(Collection entries)
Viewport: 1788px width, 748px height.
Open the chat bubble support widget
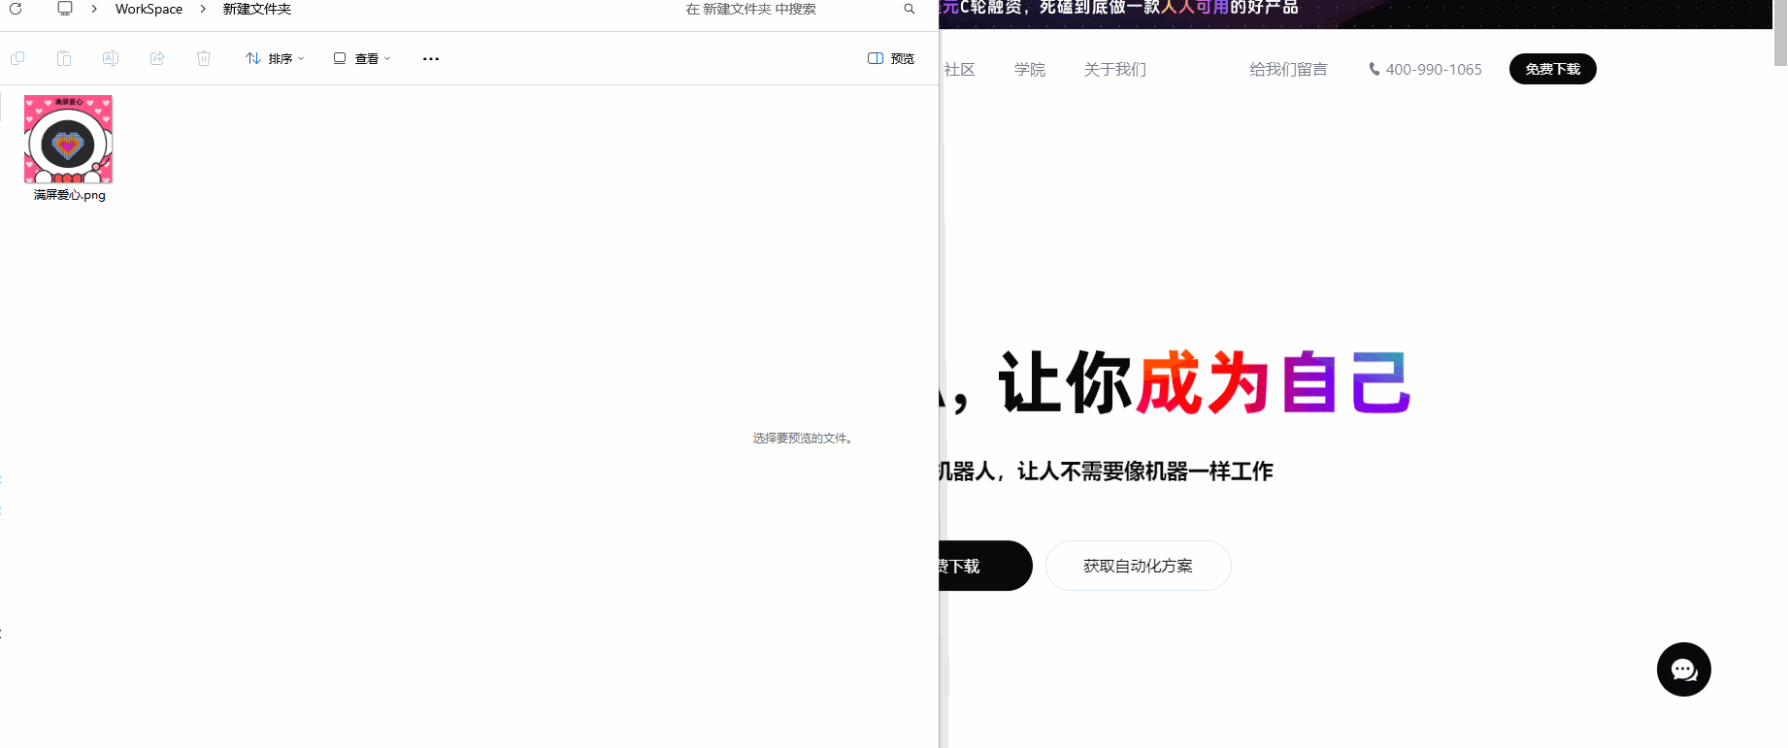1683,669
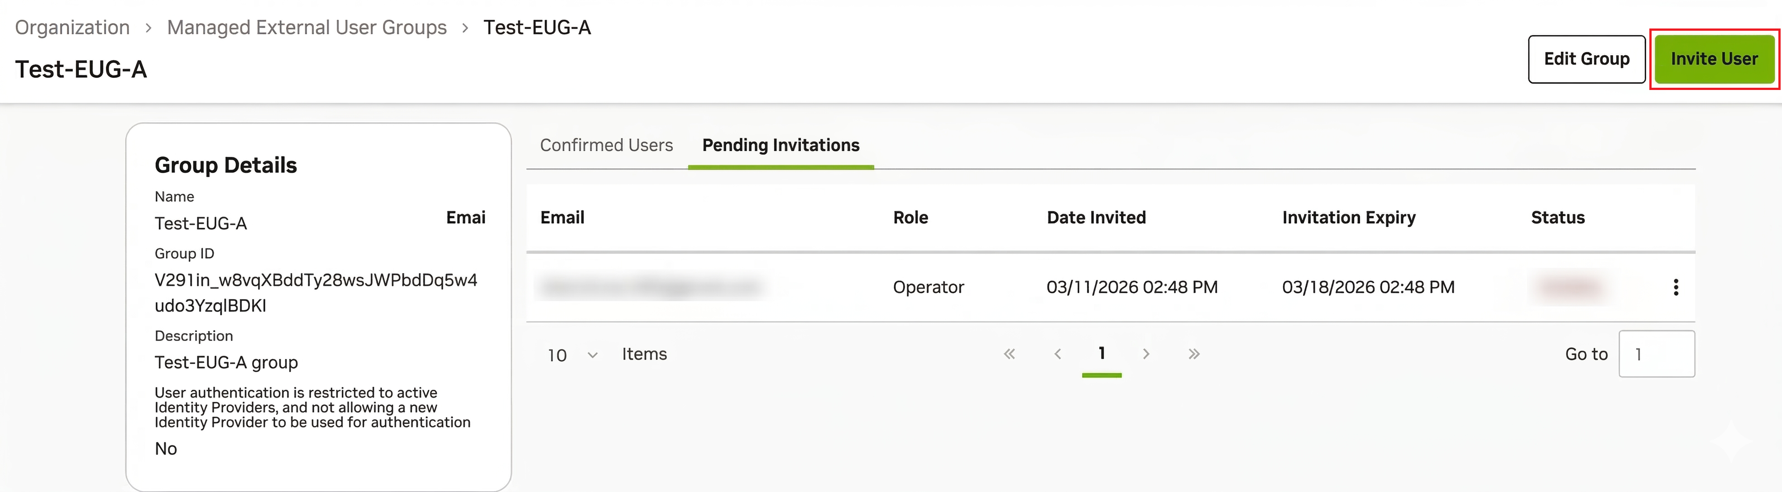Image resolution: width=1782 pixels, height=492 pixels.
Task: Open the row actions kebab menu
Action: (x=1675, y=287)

Given instruction:
Lay out the whole listing above as a Markdown table with two columns titled "Row" and "Listing line"; give each line its own numbered row, skip blank lines, and leave the pictures out.

Reply:
| Row | Listing line |
|---|---|
| 1 | Viewport: 1788px width, 748px height. |
| 2 | Open the chat bubble support widget |
| 3 | 1683,669 |
| 4 | Image resolution: width=1782 pixels, height=492 pixels. |
| 5 | Task: Open the row actions kebab menu |
| 6 | Action: (x=1675, y=287) |